The House of Representatives – which has been called the “most digitally inclined” in U.S. history – took another step today toward making bulk legislative information easily available to the public.

The House Appropriations Subcommittee on Legislative Branch Appropriations approved legislation creating a task force to examine the best way to increase “dissemination of congressional information via bulk data download.” The task force will address potential costs, timeline for implementation, how and whether to authenticate data, and more. You can read the language here.

The drive for more openness and transparency has been a hallmark of the 112th Congress. Since January 2011, the House unveiled a redesigned House.gov and has begun posting legislative data in XML at docs.House.gov; streaming the House floor online and to mobile devices, and providing updates in real-time and in XML; utilizing new low-cost video conferencing tools; streaming committee hearings online; and more.

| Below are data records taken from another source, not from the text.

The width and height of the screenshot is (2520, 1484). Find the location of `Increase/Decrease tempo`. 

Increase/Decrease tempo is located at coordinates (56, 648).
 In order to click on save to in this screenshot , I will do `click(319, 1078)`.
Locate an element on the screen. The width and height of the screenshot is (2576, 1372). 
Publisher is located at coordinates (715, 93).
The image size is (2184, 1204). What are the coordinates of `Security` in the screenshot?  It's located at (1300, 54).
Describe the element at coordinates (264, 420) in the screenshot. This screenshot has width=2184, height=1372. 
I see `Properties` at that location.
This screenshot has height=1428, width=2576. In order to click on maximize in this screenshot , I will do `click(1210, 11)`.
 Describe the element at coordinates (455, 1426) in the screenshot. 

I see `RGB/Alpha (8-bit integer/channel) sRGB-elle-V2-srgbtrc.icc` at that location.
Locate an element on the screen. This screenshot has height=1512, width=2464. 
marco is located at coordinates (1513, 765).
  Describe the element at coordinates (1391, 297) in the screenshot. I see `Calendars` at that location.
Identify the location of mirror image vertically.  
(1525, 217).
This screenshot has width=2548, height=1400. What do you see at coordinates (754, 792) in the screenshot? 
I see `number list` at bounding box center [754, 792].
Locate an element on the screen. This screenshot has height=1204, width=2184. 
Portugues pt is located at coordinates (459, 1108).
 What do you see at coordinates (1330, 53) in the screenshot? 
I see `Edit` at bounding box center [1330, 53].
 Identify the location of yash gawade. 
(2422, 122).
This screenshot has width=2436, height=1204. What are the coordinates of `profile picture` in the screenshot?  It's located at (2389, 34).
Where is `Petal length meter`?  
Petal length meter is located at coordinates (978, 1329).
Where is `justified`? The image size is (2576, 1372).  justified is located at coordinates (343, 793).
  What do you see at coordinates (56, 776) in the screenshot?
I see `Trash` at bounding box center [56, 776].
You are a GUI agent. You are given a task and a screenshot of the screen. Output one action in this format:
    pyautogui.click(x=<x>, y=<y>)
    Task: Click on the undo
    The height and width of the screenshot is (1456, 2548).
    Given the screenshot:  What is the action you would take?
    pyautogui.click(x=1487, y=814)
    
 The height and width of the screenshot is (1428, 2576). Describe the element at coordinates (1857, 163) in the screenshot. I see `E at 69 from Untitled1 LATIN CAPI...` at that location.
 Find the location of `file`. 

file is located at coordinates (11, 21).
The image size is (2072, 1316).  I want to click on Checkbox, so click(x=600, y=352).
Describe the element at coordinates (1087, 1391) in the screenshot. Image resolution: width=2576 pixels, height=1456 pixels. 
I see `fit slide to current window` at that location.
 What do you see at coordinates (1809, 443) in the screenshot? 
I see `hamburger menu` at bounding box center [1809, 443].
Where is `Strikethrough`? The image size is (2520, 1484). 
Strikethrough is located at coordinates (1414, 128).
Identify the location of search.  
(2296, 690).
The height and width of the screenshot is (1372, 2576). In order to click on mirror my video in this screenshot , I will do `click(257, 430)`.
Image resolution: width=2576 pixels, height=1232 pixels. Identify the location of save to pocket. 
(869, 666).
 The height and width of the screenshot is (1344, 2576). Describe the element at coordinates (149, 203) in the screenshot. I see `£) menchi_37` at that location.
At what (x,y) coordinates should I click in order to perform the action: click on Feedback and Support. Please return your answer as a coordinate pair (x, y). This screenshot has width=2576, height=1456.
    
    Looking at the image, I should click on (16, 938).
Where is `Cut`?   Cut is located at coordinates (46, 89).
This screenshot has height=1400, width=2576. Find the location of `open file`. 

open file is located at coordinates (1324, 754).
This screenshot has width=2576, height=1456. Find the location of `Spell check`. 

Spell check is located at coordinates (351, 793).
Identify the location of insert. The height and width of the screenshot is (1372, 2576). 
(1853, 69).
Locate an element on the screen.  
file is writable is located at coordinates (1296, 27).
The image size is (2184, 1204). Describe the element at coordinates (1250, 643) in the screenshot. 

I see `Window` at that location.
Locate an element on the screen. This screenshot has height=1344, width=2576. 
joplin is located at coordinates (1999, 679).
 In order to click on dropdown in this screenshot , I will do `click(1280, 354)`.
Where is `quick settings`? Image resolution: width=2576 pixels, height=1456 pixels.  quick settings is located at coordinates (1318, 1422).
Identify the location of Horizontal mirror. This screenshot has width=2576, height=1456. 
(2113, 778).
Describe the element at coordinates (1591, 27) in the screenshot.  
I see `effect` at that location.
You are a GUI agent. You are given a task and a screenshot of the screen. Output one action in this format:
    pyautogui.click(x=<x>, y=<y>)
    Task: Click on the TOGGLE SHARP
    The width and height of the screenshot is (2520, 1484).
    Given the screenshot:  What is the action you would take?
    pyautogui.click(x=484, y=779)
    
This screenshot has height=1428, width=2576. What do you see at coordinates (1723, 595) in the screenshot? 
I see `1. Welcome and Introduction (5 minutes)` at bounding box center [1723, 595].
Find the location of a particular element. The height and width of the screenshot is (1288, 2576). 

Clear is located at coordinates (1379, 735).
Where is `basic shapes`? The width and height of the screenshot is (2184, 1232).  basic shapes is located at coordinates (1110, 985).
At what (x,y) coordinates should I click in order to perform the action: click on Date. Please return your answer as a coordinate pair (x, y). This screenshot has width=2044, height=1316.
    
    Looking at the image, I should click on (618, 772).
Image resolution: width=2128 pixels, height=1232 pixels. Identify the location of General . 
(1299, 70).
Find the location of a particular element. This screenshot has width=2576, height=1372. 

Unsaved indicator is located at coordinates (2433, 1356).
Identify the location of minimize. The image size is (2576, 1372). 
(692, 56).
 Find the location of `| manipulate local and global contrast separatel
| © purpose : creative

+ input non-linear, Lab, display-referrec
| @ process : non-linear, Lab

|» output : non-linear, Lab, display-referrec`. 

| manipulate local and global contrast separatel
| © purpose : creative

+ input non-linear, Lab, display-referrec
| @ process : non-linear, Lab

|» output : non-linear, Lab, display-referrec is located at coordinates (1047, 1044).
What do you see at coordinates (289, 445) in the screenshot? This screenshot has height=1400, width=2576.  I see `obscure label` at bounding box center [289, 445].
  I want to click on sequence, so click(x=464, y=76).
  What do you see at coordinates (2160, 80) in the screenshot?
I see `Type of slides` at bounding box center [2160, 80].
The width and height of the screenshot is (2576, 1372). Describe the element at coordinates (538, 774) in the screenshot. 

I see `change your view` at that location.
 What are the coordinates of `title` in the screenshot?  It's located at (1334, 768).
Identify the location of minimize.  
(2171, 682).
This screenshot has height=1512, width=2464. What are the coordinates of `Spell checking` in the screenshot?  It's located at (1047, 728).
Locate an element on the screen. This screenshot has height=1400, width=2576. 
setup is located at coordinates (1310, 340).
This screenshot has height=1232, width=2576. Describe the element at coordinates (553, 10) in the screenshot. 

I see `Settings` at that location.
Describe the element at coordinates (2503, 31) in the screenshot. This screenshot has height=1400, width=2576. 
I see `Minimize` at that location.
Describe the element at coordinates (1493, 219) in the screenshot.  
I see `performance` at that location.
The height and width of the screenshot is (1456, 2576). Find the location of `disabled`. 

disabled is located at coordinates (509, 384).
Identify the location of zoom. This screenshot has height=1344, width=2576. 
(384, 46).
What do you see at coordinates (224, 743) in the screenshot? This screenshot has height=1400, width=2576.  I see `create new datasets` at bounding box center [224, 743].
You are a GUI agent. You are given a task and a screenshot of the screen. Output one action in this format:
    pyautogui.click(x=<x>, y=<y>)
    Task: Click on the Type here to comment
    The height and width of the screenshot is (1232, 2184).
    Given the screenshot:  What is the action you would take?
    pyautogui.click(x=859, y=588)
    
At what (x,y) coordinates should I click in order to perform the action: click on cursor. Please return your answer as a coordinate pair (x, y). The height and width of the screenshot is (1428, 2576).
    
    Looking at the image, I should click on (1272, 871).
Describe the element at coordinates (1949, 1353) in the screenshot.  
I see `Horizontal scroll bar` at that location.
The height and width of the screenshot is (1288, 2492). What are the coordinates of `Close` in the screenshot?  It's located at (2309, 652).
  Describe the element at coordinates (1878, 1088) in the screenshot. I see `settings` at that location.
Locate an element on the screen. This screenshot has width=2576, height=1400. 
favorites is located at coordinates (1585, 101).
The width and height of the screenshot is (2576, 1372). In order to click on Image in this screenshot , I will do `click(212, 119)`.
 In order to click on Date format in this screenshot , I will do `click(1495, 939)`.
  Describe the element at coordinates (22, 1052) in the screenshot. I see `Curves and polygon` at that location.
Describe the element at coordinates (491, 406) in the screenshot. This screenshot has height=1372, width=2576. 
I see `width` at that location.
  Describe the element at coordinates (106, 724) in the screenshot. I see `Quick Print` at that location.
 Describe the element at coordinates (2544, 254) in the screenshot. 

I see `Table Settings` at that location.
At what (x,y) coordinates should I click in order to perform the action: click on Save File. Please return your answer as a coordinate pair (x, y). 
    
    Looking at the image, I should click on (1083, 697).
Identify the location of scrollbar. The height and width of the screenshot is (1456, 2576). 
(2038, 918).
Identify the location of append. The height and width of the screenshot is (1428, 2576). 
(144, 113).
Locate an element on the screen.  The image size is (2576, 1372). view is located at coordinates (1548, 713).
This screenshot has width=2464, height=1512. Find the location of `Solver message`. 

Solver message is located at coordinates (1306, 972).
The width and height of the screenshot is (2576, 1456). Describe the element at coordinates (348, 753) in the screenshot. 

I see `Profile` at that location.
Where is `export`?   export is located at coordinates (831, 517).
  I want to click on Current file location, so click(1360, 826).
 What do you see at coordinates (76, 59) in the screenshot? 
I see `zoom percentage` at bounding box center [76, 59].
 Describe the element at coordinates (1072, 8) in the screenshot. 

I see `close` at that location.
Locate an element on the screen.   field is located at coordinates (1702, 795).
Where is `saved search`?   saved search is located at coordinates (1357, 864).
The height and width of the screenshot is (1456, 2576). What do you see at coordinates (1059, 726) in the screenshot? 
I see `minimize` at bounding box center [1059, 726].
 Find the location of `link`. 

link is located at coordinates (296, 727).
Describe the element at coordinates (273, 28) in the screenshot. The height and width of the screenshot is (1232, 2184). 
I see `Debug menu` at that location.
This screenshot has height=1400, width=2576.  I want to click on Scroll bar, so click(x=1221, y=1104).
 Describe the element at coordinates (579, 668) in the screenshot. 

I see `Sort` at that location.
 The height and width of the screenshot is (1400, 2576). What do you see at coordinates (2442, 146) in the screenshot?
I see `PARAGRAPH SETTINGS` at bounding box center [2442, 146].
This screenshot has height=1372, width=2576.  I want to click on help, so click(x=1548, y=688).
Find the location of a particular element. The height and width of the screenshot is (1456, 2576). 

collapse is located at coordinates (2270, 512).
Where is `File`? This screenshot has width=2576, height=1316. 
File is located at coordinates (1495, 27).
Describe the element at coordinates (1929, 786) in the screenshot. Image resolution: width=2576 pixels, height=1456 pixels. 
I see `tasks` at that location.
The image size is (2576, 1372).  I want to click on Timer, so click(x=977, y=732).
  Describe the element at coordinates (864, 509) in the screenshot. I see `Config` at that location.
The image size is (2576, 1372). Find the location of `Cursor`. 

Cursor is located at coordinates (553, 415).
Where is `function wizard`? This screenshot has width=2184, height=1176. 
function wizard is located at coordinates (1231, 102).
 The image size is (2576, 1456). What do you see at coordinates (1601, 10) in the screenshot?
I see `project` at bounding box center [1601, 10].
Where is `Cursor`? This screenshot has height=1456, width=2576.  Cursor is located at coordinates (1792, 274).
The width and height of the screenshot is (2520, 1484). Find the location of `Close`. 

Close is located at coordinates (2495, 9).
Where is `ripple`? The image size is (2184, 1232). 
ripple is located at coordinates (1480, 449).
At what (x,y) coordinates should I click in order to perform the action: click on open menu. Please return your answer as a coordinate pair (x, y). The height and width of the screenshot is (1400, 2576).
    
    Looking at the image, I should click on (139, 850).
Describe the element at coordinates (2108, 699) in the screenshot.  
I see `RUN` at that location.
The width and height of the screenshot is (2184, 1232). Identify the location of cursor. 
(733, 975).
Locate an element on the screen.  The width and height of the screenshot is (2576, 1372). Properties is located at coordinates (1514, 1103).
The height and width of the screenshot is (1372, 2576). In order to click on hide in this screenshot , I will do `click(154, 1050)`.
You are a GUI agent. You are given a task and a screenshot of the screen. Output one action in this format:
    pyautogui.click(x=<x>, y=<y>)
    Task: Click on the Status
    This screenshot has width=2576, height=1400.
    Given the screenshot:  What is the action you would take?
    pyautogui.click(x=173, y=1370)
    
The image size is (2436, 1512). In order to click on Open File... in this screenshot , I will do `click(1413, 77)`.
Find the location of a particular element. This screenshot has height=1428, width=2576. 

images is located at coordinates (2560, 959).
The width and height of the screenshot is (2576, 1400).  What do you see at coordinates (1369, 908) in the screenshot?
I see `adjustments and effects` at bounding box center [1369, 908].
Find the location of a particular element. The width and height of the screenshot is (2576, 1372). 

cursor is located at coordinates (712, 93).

This bulk data effort follows from new rules adopted at the beginning of the 112th Congress making the posting of electronic documents a priority, and a letter from Speaker John Boehner and Majority Leader Eric Cantor (R-VA) on “publicly releasing the House’s legislative data in machine-readable formats.”

Making Congress more open and transparent was a key part of the Pledge to America, and the House is going to keep working to fulfill that pledge.